Our sedition database is now live. You can explore it here: https://sedition.article-14.com/.

Today's essay, by Editor Databases Lubhyathi Rangarajan, reveals what went into creating our empirical, investigative research tool into the use of sedition over 12 years. We scraped data from 1,300 legal documents, 800 media reports and 125 FIRs. Our reporters conducted more than 70 interviews with those accused of sedition.

New Delhi: On 13 April 2006, the then Prime Minister Manmohan Singh presided over a conference with the chief ministers of Orissa, Bihar, Chhattisgarh, Maharashtra, Andhra Pradesh, Jharkhand. At this meeting, Singh declared that left-wing extremism posed the “single biggest internal security threat in India”. 

Following this, a security offensive called Operation Greenhunt was executed under home minister P Chidambaram of the United Progressive Alliance (UPA II) to “weed out” Maoists, from their forest redoubts and in urban India. Chidambaram denied the existence of this operation, and termed it a “media invention”. 

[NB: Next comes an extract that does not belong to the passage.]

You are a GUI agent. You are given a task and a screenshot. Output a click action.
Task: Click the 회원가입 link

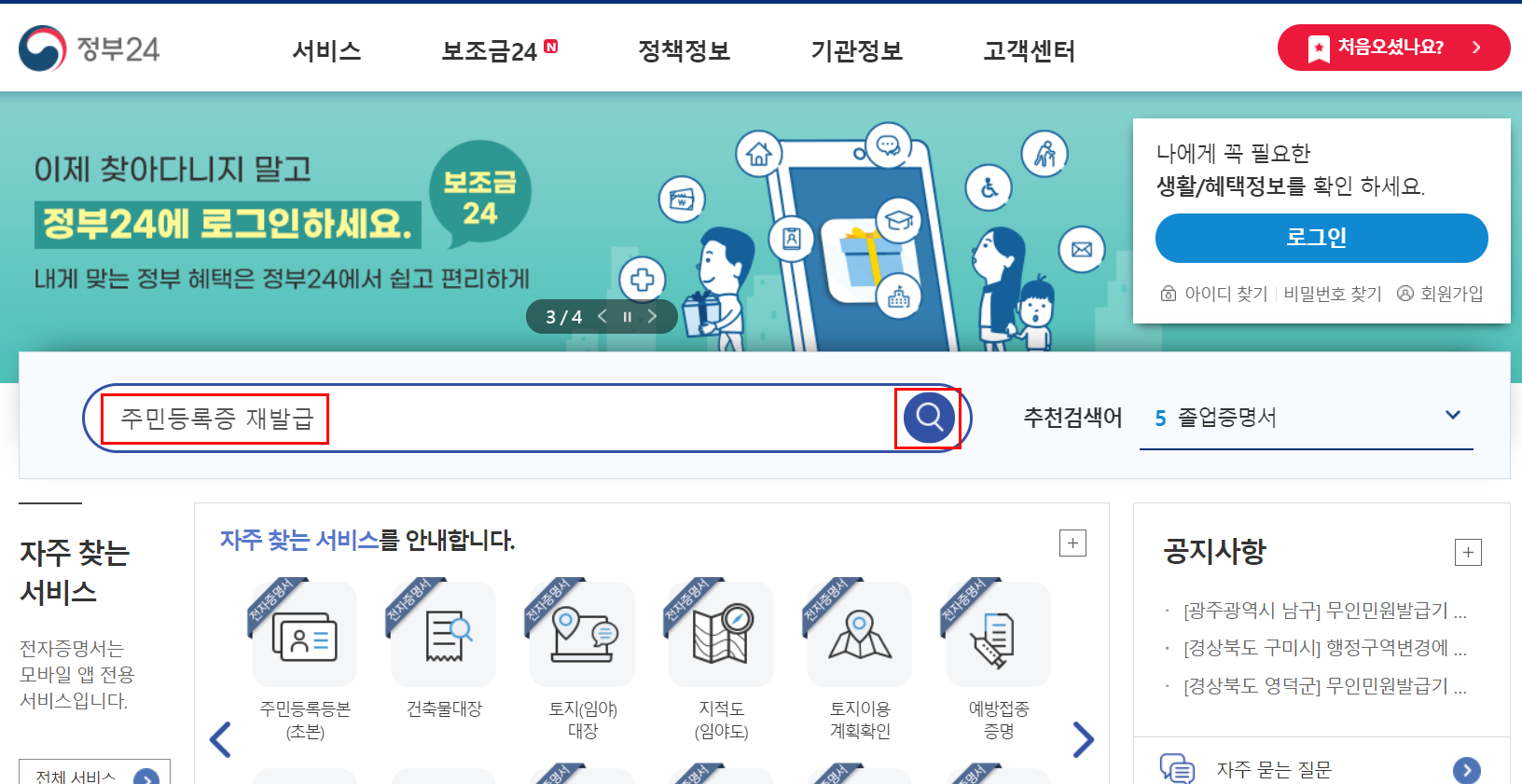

Yet, during this time, our new sedition database, launched on 4 February 2022, found the highest number of cases quoting sedition—section 124A of the Indian Penal Code—between 2010 and 2014 had been filed in West Bengal, Jharkhand, Odisha and Bihar, also known as the “red corridor”. 

Identifying contradictions like these are possible when patterns are drawn from data, something not always possible with government statistics. That is what our new database—which lists 13,000 cases of sedition between 2010 and 2021—does.

The National Crime Records Bureau (NCRB) provides data on sedition cases only from 2014 onwards but, by its own admission, under-reports statistics because of the methodology it uses (more on this later).  

While the NCRB publishes statistics on the number of cases filed annually, people arrested, convictions, acquittals and other data on the criminal process, it does not offer context: It does not tell us why the case was filed, against whom and by whom, when and where. It also does not trace the journey of sedition cases through the judicial system. 

Our data fill in these and other gaps left by the NCRB. Using 1,300 legal documents, 800 media reports, 125 first information reports (FIRs) and more than 70 interviews with those accused of sedition, the database, called A Decade of Darkness, provides unprecedented insight into India’s use of a law discarded by most democracies.